## [EXERCISE OBJECTIVE]
Each line below needs to be restated word for word.

▼

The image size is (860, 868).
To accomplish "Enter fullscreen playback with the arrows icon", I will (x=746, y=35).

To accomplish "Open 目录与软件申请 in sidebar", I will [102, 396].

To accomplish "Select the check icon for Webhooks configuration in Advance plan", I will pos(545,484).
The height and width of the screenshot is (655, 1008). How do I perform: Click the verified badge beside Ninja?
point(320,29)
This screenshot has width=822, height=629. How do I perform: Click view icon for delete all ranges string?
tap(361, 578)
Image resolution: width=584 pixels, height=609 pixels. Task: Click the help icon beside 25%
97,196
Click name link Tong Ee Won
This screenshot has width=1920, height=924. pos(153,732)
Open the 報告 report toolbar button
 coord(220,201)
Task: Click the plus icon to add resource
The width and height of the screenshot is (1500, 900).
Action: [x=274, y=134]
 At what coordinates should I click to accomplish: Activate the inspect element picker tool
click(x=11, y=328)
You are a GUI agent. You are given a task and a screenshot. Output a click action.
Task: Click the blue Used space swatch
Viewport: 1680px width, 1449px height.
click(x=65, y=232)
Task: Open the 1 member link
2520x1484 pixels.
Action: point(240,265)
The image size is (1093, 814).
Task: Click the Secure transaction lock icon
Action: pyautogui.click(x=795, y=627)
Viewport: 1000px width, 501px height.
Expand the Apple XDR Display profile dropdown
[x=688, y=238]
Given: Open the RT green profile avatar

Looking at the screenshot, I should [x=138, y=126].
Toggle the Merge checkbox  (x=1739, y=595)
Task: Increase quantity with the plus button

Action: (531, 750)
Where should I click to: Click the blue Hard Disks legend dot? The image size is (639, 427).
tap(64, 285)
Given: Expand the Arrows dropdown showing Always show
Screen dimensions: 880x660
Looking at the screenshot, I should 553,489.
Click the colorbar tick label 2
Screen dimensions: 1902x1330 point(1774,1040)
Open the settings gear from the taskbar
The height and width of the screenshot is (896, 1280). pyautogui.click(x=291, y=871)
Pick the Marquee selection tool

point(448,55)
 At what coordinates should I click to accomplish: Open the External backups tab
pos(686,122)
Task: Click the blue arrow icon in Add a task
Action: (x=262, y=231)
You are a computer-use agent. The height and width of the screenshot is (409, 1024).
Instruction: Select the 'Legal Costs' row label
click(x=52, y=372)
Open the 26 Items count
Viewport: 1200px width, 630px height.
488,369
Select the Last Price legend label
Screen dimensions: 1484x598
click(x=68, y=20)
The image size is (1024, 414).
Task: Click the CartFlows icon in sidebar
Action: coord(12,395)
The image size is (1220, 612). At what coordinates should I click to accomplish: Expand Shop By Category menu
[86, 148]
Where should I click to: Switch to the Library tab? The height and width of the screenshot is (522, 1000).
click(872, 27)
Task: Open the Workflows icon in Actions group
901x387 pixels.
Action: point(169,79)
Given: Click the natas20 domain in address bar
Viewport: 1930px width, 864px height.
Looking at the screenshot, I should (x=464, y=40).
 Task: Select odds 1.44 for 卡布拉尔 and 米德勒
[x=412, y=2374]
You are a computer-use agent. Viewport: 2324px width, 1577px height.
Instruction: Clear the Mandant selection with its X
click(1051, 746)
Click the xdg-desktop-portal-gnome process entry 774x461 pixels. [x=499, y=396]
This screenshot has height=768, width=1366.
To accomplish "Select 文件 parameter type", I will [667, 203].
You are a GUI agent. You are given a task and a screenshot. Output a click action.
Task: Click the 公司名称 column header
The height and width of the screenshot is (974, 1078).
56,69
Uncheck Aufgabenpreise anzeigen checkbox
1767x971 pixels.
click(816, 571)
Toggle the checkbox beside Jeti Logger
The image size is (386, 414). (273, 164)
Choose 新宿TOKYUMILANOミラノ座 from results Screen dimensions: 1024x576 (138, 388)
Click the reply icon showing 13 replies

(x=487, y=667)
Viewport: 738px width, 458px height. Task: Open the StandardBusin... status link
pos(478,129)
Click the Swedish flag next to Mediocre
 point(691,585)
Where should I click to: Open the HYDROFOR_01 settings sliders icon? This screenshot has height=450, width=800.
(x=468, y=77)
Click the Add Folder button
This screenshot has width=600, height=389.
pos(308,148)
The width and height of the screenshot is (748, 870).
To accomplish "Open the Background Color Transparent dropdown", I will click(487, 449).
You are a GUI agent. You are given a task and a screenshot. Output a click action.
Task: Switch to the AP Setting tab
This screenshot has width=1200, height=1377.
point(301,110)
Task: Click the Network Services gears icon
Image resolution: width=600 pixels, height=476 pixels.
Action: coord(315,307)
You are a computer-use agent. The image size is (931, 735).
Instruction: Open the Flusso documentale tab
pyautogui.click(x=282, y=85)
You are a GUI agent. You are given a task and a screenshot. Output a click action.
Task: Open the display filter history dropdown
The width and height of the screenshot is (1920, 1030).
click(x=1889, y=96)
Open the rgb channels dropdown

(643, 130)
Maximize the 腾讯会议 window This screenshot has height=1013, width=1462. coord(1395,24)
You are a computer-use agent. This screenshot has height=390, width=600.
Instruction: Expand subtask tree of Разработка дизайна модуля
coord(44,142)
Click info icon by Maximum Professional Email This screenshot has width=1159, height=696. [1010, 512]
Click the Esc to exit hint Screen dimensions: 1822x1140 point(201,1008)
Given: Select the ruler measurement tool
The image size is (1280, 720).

▲

## [FINISHED EXERCISE]
The image size is (860, 868).
To accomplish "Enter fullscreen playback with the arrows icon", I will (x=746, y=35).

To accomplish "Open 目录与软件申请 in sidebar", I will [102, 396].

To accomplish "Select the check icon for Webhooks configuration in Advance plan", I will pos(545,484).
The height and width of the screenshot is (655, 1008). How do I perform: Click the verified badge beside Ninja?
point(320,29)
This screenshot has width=822, height=629. How do I perform: Click view icon for delete all ranges string?
tap(361, 578)
Image resolution: width=584 pixels, height=609 pixels. Task: Click the help icon beside 25%
97,196
Click name link Tong Ee Won
This screenshot has width=1920, height=924. pos(153,732)
Open the 報告 report toolbar button
 coord(220,201)
Task: Click the plus icon to add resource
The width and height of the screenshot is (1500, 900).
Action: [x=274, y=134]
 At what coordinates should I click to accomplish: Activate the inspect element picker tool
click(x=11, y=328)
You are a GUI agent. You are given a task and a screenshot. Output a click action.
Task: Click the blue Used space swatch
Viewport: 1680px width, 1449px height.
click(x=65, y=232)
Task: Open the 1 member link
2520x1484 pixels.
Action: point(240,265)
The image size is (1093, 814).
Task: Click the Secure transaction lock icon
Action: pyautogui.click(x=795, y=627)
Viewport: 1000px width, 501px height.
Expand the Apple XDR Display profile dropdown
[x=688, y=238]
Given: Open the RT green profile avatar

Looking at the screenshot, I should [x=138, y=126].
Toggle the Merge checkbox  (x=1739, y=595)
Task: Increase quantity with the plus button

Action: (531, 750)
Where should I click to: Click the blue Hard Disks legend dot? The image size is (639, 427).
tap(64, 285)
Given: Expand the Arrows dropdown showing Always show
Screen dimensions: 880x660
Looking at the screenshot, I should 553,489.
Click the colorbar tick label 2
Screen dimensions: 1902x1330 point(1774,1040)
Open the settings gear from the taskbar
The height and width of the screenshot is (896, 1280). pyautogui.click(x=291, y=871)
Pick the Marquee selection tool

point(448,55)
 At what coordinates should I click to accomplish: Open the External backups tab
pos(686,122)
Task: Click the blue arrow icon in Add a task
Action: (x=262, y=231)
You are a computer-use agent. The height and width of the screenshot is (409, 1024).
Instruction: Select the 'Legal Costs' row label
click(x=52, y=372)
Open the 26 Items count
Viewport: 1200px width, 630px height.
488,369
Select the Last Price legend label
Screen dimensions: 1484x598
click(x=68, y=20)
The image size is (1024, 414).
Task: Click the CartFlows icon in sidebar
Action: coord(12,395)
The image size is (1220, 612). At what coordinates should I click to accomplish: Expand Shop By Category menu
[86, 148]
Where should I click to: Switch to the Library tab? The height and width of the screenshot is (522, 1000).
click(872, 27)
Task: Open the Workflows icon in Actions group
901x387 pixels.
Action: point(169,79)
Given: Click the natas20 domain in address bar
Viewport: 1930px width, 864px height.
Looking at the screenshot, I should (x=464, y=40).
 Task: Select odds 1.44 for 卡布拉尔 and 米德勒
[x=412, y=2374]
You are a computer-use agent. Viewport: 2324px width, 1577px height.
Instruction: Clear the Mandant selection with its X
click(1051, 746)
Click the xdg-desktop-portal-gnome process entry 774x461 pixels. [x=499, y=396]
This screenshot has height=768, width=1366.
To accomplish "Select 文件 parameter type", I will [667, 203].
You are a GUI agent. You are given a task and a screenshot. Output a click action.
Task: Click the 公司名称 column header
The height and width of the screenshot is (974, 1078).
56,69
Uncheck Aufgabenpreise anzeigen checkbox
1767x971 pixels.
click(816, 571)
Toggle the checkbox beside Jeti Logger
The image size is (386, 414). (273, 164)
Choose 新宿TOKYUMILANOミラノ座 from results Screen dimensions: 1024x576 (138, 388)
Click the reply icon showing 13 replies

(x=487, y=667)
Viewport: 738px width, 458px height. Task: Open the StandardBusin... status link
pos(478,129)
Click the Swedish flag next to Mediocre
 point(691,585)
Where should I click to: Open the HYDROFOR_01 settings sliders icon? This screenshot has height=450, width=800.
(x=468, y=77)
Click the Add Folder button
This screenshot has width=600, height=389.
pos(308,148)
The width and height of the screenshot is (748, 870).
To accomplish "Open the Background Color Transparent dropdown", I will click(487, 449).
You are a GUI agent. You are given a task and a screenshot. Output a click action.
Task: Switch to the AP Setting tab
This screenshot has width=1200, height=1377.
point(301,110)
Task: Click the Network Services gears icon
Image resolution: width=600 pixels, height=476 pixels.
Action: coord(315,307)
You are a computer-use agent. The image size is (931, 735).
Instruction: Open the Flusso documentale tab
pyautogui.click(x=282, y=85)
You are a GUI agent. You are given a task and a screenshot. Output a click action.
Task: Open the display filter history dropdown
The width and height of the screenshot is (1920, 1030).
click(x=1889, y=96)
Open the rgb channels dropdown

(643, 130)
Maximize the 腾讯会议 window This screenshot has height=1013, width=1462. coord(1395,24)
You are a computer-use agent. This screenshot has height=390, width=600.
Instruction: Expand subtask tree of Разработка дизайна модуля
coord(44,142)
Click info icon by Maximum Professional Email This screenshot has width=1159, height=696. [1010, 512]
Click the Esc to exit hint Screen dimensions: 1822x1140 point(201,1008)
Given: Select the ruler measurement tool
The image size is (1280, 720).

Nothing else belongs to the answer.